For checking service is up - will use simple curl command: curl --fail http://localhost:3000
(which is available by default in node
docker images, at least the one used for our app, didn’t check in slim versions)
Re-create our service with healthcheck instructions:
$ docker service rm deployme
$ docker service create \
--env "DEBUG=docker-deploy-test:*" \
--name "deployme" \
--endpoint-mode "vip" \
--mode "replicated" \
--replicas 1 \
--update-parallelism 1 \
--update-delay 10s \
--stop-grace-period 5s \
--restart-condition "any" \
--restart-max-attempts 10 \
--network "deployme" \
--publish "3000:3000" \
--health-cmd "curl --fail http://localhost:3000" \
--health-interval 3s \
--health-retries 5 \
--health-timeout 2s \
lostintime/docker-deploy-test:v1
And benchmark again:
$ ab -c 40 -n 20000 -l -k "http://localhost:3000/"
...
While scaling it up and down:
$ docker service scale deployme=6
$ docker service scale deployme=2
...
Concurrency Level: 40
Time taken for tests: 53.098 seconds
Complete requests: 20000
Failed requests: 0
Keep-Alive requests: 19973
Total transferred: 7409983 bytes
HTML transferred: 3395410 bytes
Requests per second: 376.66 [#/sec] (mean)
Time per request: 106.196 [ms] (mean)
Time per request: 2.655 [ms] (mean, across all concurrent requests)
Transfer rate: 136.28 [Kbytes/sec] received
Connection Times (ms)
min mean[+/-sd] median max
Connect: 0 0 0.3 0 8
Processing: 8 106 189.0 94 5136
Waiting: 0 99 53.6 93 942
Total: 8 106 189.0 94 5136
Tadaaa! All requests succeed.
For deploy process we will use docker service update that technically will do the same: scale service down and back up with new options, ex: --image
.
Create new version of our app:
$ docker tag lostintime/docker-deploy-test:v1 lostintime/docker-deploy-test:v2
And finally deploy:
$ docker service update --image "lostintime/docker-deploy-test:v2" deployme
While benchmarking:
$ ab -c 40 -n 20000 -l -k "http://deployme:3000/"
...
Concurrency Level: 40
Time taken for tests: 46.566 seconds
Complete requests: 20000
Failed requests: 0
Keep-Alive requests: 19985
Total transferred: 7414435 bytes
HTML transferred: 3397450 bytes
Requests per second: 429.50 [#/sec] (mean)
Time per request: 93.132 [ms] (mean)
Time per request: 2.328 [ms] (mean, across all concurrent requests)
Transfer rate: 155.49 [Kbytes/sec] received
Connection Times (ms)
min mean[+/-sd] median max
Connect: 0 0 0.5 0 15
Processing: 6 93 157.7 76 5927
Waiting: 0 89 47.3 75 414
Total: 6 93 157.7 76 5927
Conclusion
Health check is a very important part of deploy process and let us controll when exactly container is ready to be added to the swarm.

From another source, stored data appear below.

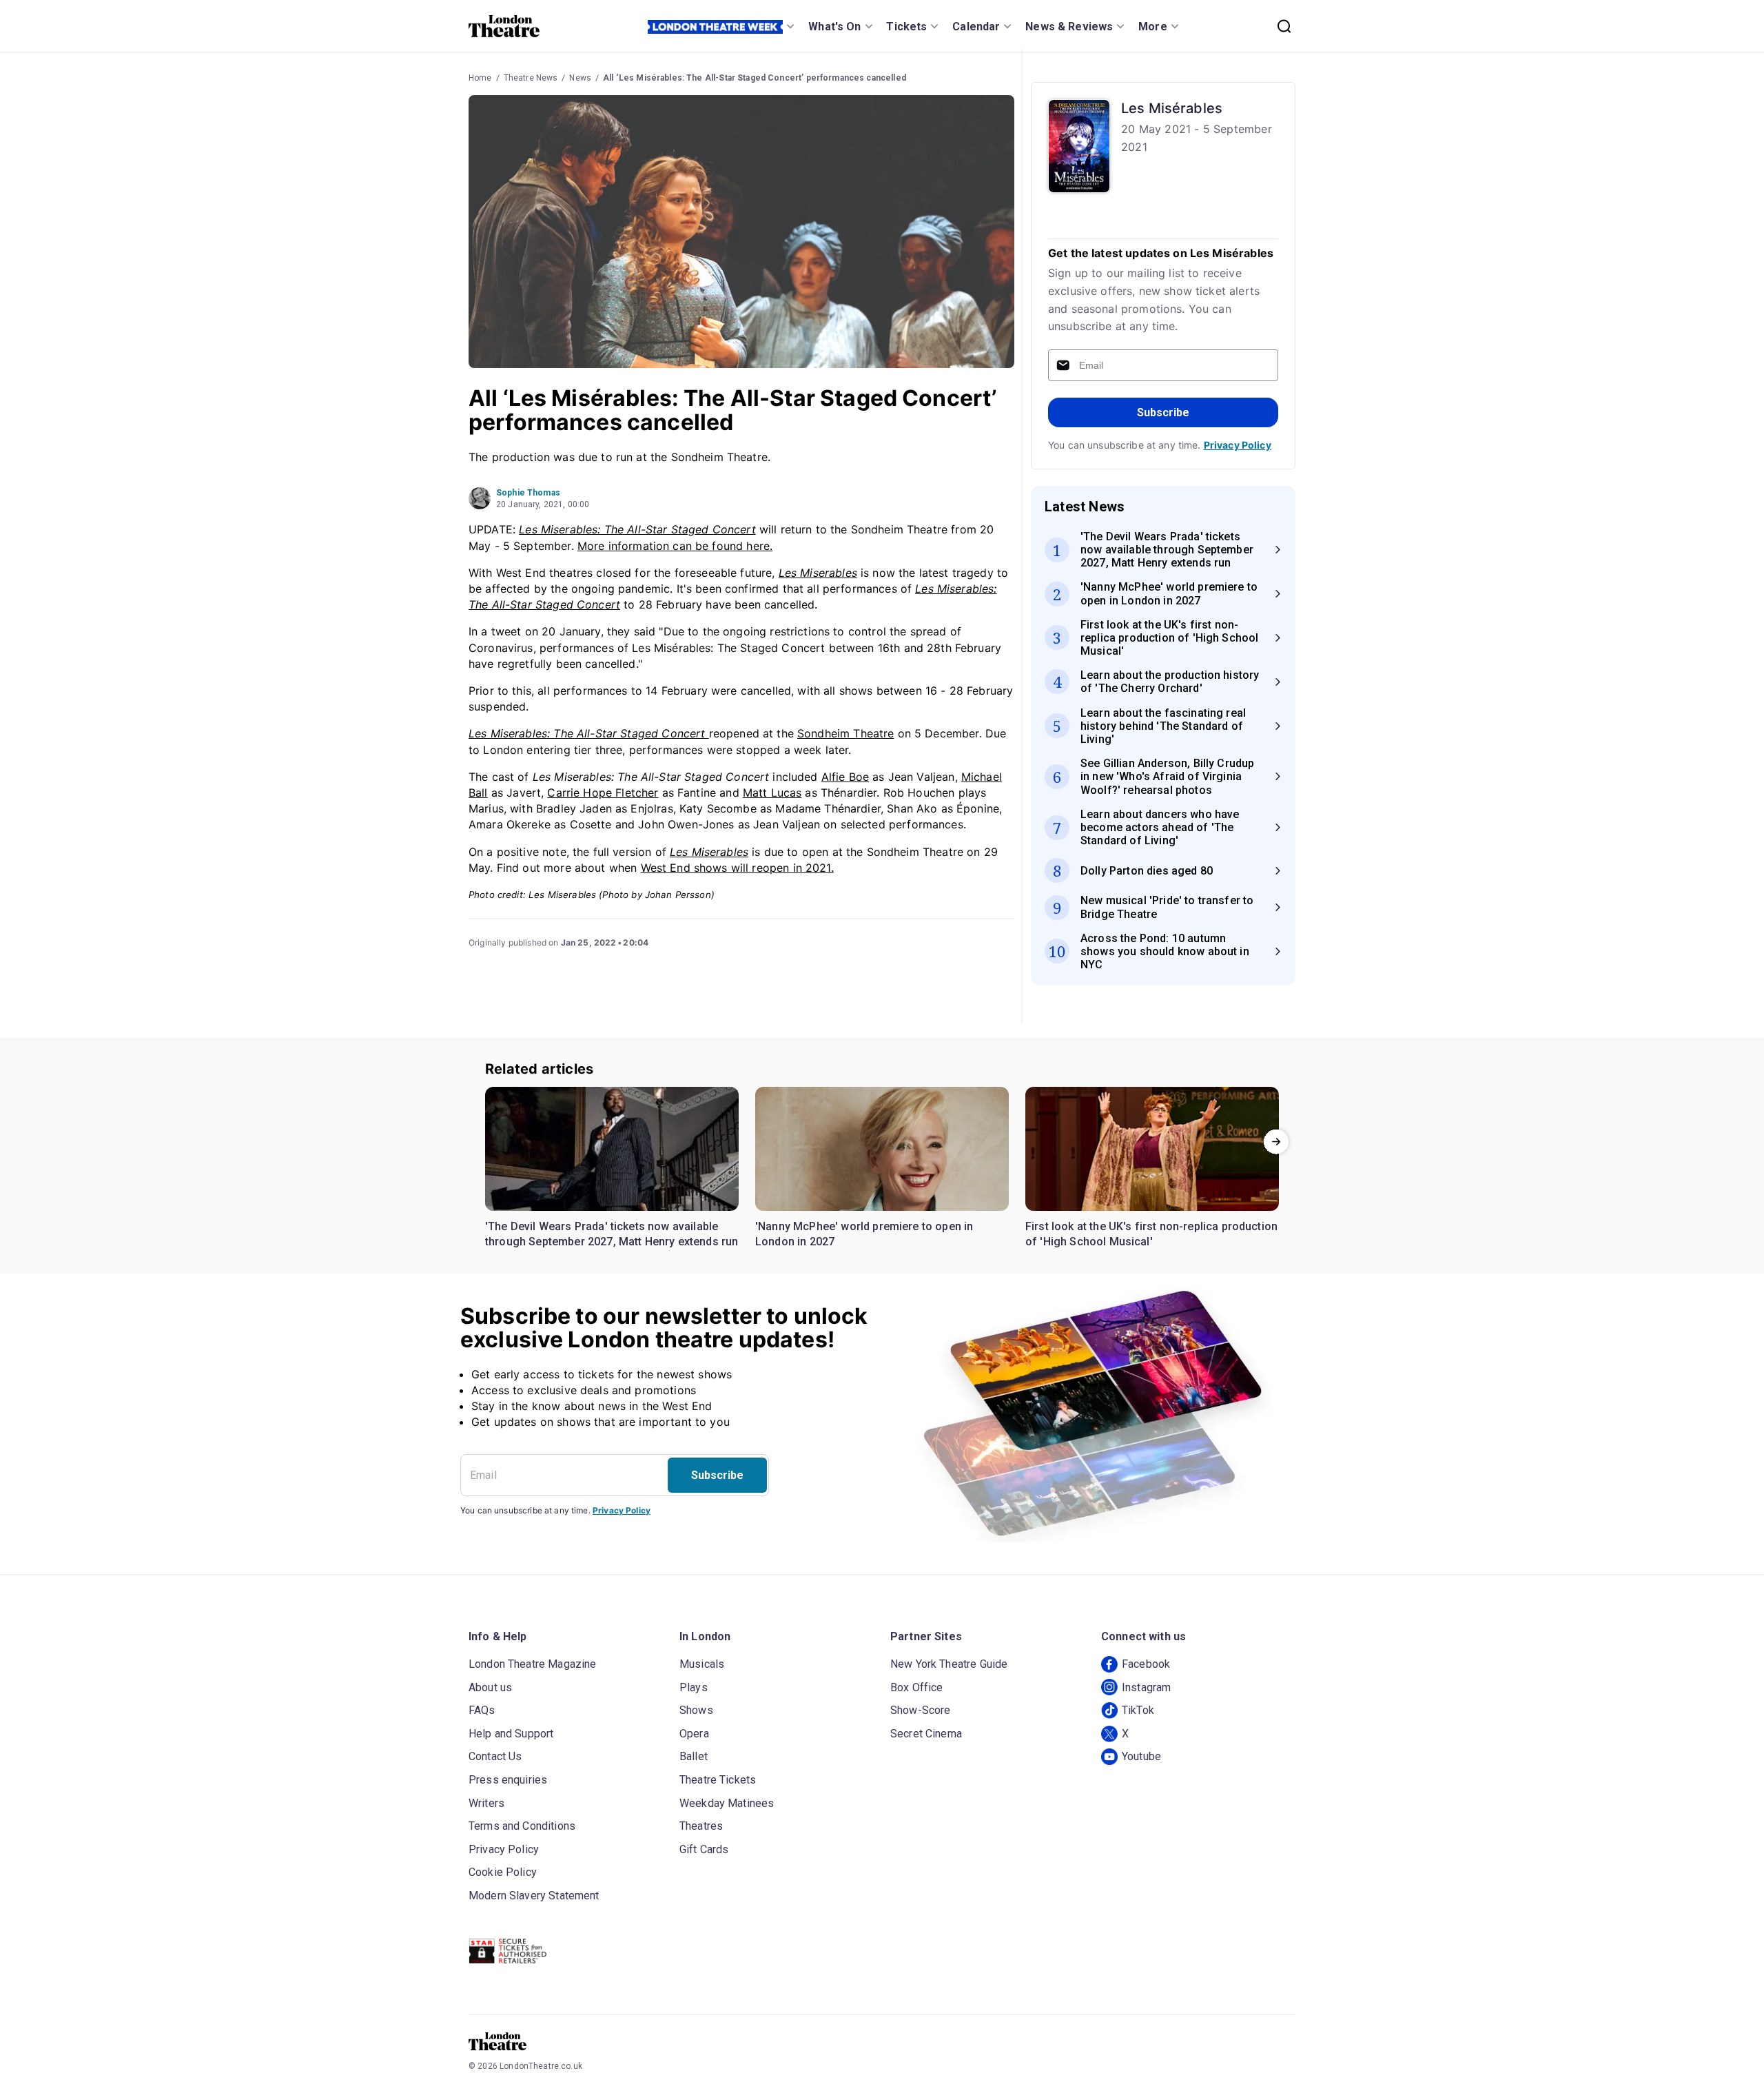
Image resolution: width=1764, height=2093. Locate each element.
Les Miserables (818, 573)
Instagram (1146, 1687)
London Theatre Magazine (532, 1664)
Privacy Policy (1237, 445)
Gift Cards (704, 1849)
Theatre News (531, 78)
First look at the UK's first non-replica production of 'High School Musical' (1151, 1234)
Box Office (916, 1687)
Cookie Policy (503, 1872)
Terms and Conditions (522, 1825)
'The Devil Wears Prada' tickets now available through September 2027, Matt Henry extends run (611, 1234)
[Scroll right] (1276, 1141)
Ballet (693, 1756)
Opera (694, 1733)
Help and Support (511, 1733)
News (580, 78)
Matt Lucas (772, 792)
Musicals (701, 1664)
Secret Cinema (926, 1733)
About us (490, 1687)
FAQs (482, 1710)
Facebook (1146, 1664)
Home (480, 78)
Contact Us (495, 1756)
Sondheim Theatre (845, 733)
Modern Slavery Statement (534, 1895)
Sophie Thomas (528, 493)
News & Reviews (1069, 26)
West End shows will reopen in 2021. (737, 868)
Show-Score (920, 1710)
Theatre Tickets (717, 1779)
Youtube (1141, 1756)
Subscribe (1163, 412)
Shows (696, 1710)
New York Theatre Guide (948, 1664)
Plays (693, 1687)
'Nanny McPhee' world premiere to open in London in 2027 (864, 1234)
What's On (834, 26)
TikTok (1138, 1710)
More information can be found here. (674, 546)
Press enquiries (508, 1779)
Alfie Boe (845, 777)
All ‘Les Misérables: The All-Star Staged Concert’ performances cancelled (754, 78)
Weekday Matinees (726, 1803)
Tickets (906, 26)
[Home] (504, 26)
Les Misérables (1171, 108)
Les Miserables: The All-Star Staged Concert (637, 529)
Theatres (701, 1825)
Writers (486, 1803)
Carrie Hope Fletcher (602, 792)
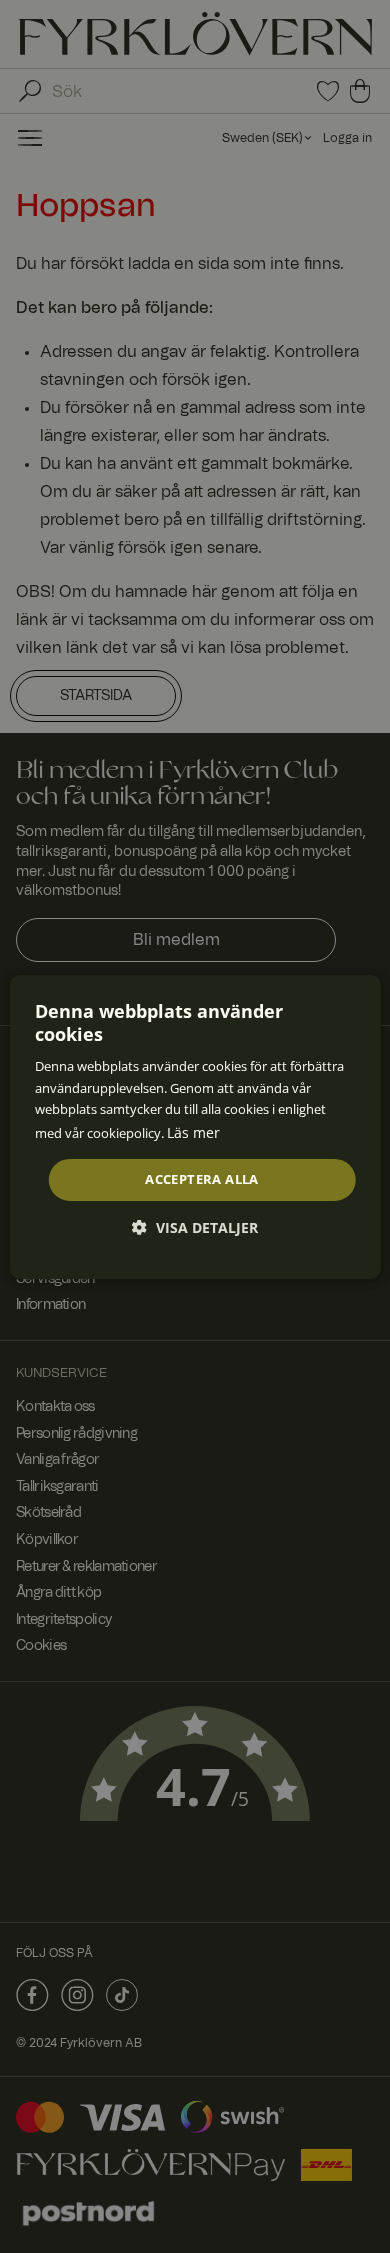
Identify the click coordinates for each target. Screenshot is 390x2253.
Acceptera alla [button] (202, 1179)
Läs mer (193, 1132)
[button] (195, 1227)
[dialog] (195, 1126)
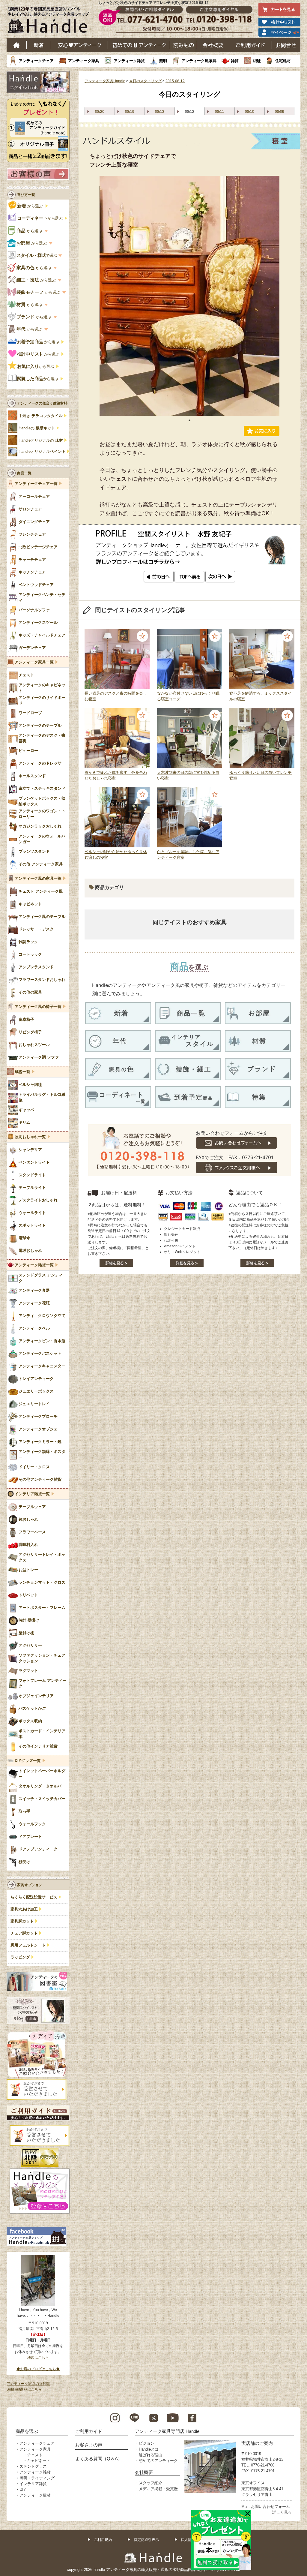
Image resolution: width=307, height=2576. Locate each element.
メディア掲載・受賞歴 (158, 2489)
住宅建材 (283, 61)
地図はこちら (38, 2357)
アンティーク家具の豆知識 (28, 2384)
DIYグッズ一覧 (28, 1761)
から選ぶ (30, 205)
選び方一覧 (26, 195)
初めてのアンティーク (158, 2460)
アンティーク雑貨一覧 (34, 1265)
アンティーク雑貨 (129, 61)
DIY (22, 2489)
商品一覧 (24, 473)
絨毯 (257, 61)
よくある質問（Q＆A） (98, 2458)
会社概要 (213, 45)
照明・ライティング (37, 2478)
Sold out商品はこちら (24, 2389)
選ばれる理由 (150, 2455)
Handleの (37, 428)
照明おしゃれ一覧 (30, 1137)
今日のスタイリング (145, 81)
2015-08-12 (175, 81)
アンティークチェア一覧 (36, 484)
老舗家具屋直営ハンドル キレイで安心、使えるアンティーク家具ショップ (50, 21)
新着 (39, 45)
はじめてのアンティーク (139, 45)
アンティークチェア (36, 61)
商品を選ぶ (27, 2431)
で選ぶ (37, 255)
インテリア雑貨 (33, 2483)
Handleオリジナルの (41, 440)
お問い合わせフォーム (270, 2506)
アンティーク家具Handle (105, 81)
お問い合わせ (286, 45)
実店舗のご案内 (257, 2443)
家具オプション (29, 1885)
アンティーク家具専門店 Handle (167, 2431)
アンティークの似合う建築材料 (42, 403)
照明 (163, 61)
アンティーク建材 (35, 2495)
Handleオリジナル (42, 451)
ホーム (17, 45)
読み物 (183, 45)
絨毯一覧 (22, 1072)
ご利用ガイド (250, 45)
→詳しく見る (280, 2512)
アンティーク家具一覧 (34, 662)
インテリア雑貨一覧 (32, 1494)
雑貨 (235, 61)
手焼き (41, 416)
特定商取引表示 (146, 2540)
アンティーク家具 (83, 61)
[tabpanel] (189, 296)
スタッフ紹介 (150, 2483)
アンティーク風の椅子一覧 (38, 1007)
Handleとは (149, 2449)
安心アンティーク (79, 45)
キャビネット (38, 2460)
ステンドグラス (33, 2466)
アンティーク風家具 (198, 61)
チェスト (35, 2455)
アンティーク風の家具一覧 (38, 878)
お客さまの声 (88, 2444)
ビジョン (146, 2443)
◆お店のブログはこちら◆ (38, 2369)
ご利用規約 (103, 2540)
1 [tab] (189, 420)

Of course you should tune --helth-*
parameters for your requirements and ideally create a separate endpoint which will incapsulate all your healthcheck logic. For deploy process you’ll need at least one container running at a time or more, that can handle the load, so please also check --update-parallelism
, --update-delay
and --stop-grace-period 5s
params in more depth.
Useful links
Here are some useful links which I discovered while solving this problem.
- Graceful shutdown in nodejs: http://joseoncode.com/2014/07/21/graceful-shutdown-in-node-dot-js/
- Reducing Deploy Risk With Docker’s New Health Check Instruction: https://blog.newrelic.com/2016/08/24/docker-health-check-instruction/
- Docker healthcheck documentation: https://docs.docker.com/engine/reference/builder/#/healthcheck
PS: sorry for style of the writing and predominant shell outputs, the post is just a dirty proof-of-concept instructions set :).